Rodeo grabs bull by the horns at SDSU

Erin Beck

With the first competitions taking place on Sept. 14 and 15, an agriculturally-rooted sport at SDSU is off to a roaring start. For 55 students on campus, it’s time to buckle down and rodeo.

At the head of the rodeo team is Ron Skovly. In his fourth year at SDSU, Skovly commits his time to coaching students and managing the logistics for team practice, livestock, competitions and road travel.

Rodeo, like any collegiate sport, is highly comppetitive. Two years of prior rodeo experience are required before an athlete can join the team.

“They’re all advanced at the college level,” Skovly said.

Skovly has high expectations for the rodeo team as they head into the season. The men’s team stands as the defending regional Great Plains Team Champions while the women’s team is the Reserve Champions Team.

“The weather’s been holding up great,” Skovly said. “We’re ready to go.”

A typical year of rodeo consists of two seasons. The fall semester houses four rodeos with the season ending in October. When the end of March rolls around, the rodeo season cranks back up with six more competitions, giving team members a total of ten rodeos to compete in.

The sport of rodeo consists of nine events at the college level. The men’s events include saddle bronc riding, barevback racing, bull riding, tie-down roping and steer wrestling. Team roping events, witwh men and women competing together as a team, involve both heading and heeling.
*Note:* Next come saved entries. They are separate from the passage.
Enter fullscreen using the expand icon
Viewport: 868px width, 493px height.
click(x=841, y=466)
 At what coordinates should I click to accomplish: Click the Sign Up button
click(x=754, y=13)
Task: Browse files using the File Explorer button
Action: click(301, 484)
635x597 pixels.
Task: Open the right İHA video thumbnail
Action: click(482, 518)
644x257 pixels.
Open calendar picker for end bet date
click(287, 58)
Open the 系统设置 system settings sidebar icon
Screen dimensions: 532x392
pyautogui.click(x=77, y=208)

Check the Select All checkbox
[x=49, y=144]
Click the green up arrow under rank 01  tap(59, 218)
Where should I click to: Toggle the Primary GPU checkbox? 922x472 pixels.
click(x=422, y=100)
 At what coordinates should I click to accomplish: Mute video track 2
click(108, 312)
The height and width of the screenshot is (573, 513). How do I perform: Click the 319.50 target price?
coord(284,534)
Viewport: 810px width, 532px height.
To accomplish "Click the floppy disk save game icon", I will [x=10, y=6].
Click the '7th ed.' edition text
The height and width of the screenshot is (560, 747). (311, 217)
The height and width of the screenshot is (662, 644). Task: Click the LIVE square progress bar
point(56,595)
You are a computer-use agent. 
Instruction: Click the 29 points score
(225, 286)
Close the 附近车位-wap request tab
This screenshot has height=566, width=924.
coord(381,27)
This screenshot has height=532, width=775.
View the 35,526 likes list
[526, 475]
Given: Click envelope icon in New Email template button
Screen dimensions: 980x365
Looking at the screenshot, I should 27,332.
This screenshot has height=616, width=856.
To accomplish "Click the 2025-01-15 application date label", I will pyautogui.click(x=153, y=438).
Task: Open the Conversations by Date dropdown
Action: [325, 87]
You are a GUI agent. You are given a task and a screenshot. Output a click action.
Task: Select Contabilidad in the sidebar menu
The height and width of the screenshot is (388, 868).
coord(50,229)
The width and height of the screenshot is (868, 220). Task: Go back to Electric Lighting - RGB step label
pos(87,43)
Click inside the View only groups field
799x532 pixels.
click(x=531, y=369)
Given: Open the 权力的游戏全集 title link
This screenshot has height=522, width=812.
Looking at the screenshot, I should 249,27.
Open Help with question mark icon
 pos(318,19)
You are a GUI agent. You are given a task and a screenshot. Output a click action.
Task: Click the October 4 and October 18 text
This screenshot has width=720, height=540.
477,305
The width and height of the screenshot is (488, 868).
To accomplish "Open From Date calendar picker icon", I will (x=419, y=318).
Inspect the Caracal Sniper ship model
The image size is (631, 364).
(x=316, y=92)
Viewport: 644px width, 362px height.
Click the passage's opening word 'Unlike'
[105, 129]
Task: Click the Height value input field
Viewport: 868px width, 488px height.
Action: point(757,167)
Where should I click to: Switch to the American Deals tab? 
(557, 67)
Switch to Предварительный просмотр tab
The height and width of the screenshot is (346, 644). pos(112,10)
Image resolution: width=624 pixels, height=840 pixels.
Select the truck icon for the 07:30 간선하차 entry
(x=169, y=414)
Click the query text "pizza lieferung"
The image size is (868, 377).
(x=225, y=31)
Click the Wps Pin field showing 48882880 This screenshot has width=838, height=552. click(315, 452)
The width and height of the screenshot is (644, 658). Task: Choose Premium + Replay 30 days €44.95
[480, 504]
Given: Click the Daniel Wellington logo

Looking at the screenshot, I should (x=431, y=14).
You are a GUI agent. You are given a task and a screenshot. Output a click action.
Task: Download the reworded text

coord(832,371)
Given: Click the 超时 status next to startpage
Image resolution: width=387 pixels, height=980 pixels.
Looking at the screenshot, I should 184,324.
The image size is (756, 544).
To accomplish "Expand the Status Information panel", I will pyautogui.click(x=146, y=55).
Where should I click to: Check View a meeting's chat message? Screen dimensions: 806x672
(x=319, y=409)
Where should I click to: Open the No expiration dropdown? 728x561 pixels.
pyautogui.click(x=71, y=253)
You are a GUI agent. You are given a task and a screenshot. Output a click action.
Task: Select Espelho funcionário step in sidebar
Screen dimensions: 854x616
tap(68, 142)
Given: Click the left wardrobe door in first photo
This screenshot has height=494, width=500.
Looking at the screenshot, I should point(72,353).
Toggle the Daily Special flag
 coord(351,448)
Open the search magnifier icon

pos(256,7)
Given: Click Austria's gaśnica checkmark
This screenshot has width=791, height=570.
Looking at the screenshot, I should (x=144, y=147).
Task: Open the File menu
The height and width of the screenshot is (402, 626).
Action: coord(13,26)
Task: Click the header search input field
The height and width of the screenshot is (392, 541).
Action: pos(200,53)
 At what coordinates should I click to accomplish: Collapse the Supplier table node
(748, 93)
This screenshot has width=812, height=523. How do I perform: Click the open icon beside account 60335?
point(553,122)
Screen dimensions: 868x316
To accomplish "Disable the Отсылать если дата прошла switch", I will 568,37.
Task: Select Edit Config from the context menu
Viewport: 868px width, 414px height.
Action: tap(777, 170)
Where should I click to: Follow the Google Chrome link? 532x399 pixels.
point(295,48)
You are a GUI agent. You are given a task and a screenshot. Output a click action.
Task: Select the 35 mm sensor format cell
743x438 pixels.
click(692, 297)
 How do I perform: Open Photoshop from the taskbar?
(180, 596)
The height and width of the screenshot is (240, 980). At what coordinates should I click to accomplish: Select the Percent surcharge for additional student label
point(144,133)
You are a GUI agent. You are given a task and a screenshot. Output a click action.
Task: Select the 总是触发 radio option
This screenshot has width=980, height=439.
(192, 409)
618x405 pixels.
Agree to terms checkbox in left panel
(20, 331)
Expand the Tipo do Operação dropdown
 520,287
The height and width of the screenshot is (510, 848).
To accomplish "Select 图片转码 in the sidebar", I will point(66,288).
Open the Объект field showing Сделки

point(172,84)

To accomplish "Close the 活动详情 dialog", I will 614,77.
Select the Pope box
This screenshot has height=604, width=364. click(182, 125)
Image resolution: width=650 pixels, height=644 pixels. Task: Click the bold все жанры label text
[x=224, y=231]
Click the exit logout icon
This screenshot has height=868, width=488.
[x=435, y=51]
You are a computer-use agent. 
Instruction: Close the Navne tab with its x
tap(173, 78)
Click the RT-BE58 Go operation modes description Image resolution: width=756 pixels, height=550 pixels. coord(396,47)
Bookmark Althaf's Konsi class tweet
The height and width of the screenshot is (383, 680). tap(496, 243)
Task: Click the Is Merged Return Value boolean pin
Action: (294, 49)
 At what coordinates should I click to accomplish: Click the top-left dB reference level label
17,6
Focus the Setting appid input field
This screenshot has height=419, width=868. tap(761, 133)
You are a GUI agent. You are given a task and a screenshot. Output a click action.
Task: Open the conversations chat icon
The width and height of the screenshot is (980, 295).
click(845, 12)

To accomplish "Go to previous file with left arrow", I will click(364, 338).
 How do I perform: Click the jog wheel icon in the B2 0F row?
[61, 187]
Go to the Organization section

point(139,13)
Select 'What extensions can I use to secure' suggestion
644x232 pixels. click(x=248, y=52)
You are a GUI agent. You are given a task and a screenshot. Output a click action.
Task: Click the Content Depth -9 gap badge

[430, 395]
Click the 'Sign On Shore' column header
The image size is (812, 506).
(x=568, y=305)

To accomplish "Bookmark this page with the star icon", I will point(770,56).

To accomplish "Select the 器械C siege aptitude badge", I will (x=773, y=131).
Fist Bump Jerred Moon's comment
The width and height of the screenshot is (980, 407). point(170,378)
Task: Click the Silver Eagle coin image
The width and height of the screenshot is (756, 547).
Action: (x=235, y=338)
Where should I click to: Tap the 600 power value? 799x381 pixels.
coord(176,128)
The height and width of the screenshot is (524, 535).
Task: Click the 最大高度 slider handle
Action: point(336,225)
The womven’s events include barrel racing, breakaway roping and goat tying.

Although SDSU has held double rodeos in the past, this year the rodeo team is looking at hosting just a single rodeo in the spring. The team plans to combine its fundraiser with the rodeo.

With a team of 55 members, Skovly is charged with the task of choosing ten members to represent SDSU’s team. While everyone gets to travel and compete at rodeos across the region, the team of six men and four women that Skovly picks will be counted for the team standing at events, while everyone else racks up individual points. The top three competitors in each event will then go to the national finals held in Casper, Wyo.

“I’ve rodeoed my entire life,” said senior Meg McPadden. “One of my biggest goals has been to make it to the national finals. I finally made it last year. It was one of the most exciting things ever, being able to compete against the best college athletes in the nation.”

With a highly cvompetitive rodeo team that won Reserve Women’s Champions in 2010 and multiple world championships in individual events, Skovly shares the key to the rodeo program’s success. For the rodeo team, it all boils down to setting a schedule and sticking to it.

“Time management is huge for any college kid, let alone the team members that have chores to do,” Skovly said.

Team members are given a heavy responsibility when it comes to rodeo. With horses and livestock to tend, chores are a necessity morning and night. Transporting horses to and from the practice arena includes maintenance of a pickup and trailer. With all these time-consuming responsibilities on top of intensive practice, team members also have another commitment: being students.

“Not only does (Skovly) promote you to do well in rodeo, he’s very supportive of your schoolwork,” McPadden said. “He says school comes first, rodeo second.”

Skovly isn’t the only one supporting the rodeo program. Barry Dunn, dean of the College of Agriculture & Biological Sciences, also stresses the importance of the sport.

“It improves retention and graduation and performance,” Dunn said. “It gets students involved in the community in a very unique way and provides them an outlet for their athletic and social interactions. It has broad support across the university community.”

As a team member, senior agronomy major Trevor Hupp enjoys the stiff competition.

“I’ve done rodeo all my life,” Hupp said. “We’re pretty successful, so it’s a lot of fun. I’ve gained a lot of good friends.”

“My favorite thing is just the atmosphere,” said Justin Zwiesel, also a senior agronomy major. “It’s something besides doing school all the time. It’s good being outside.”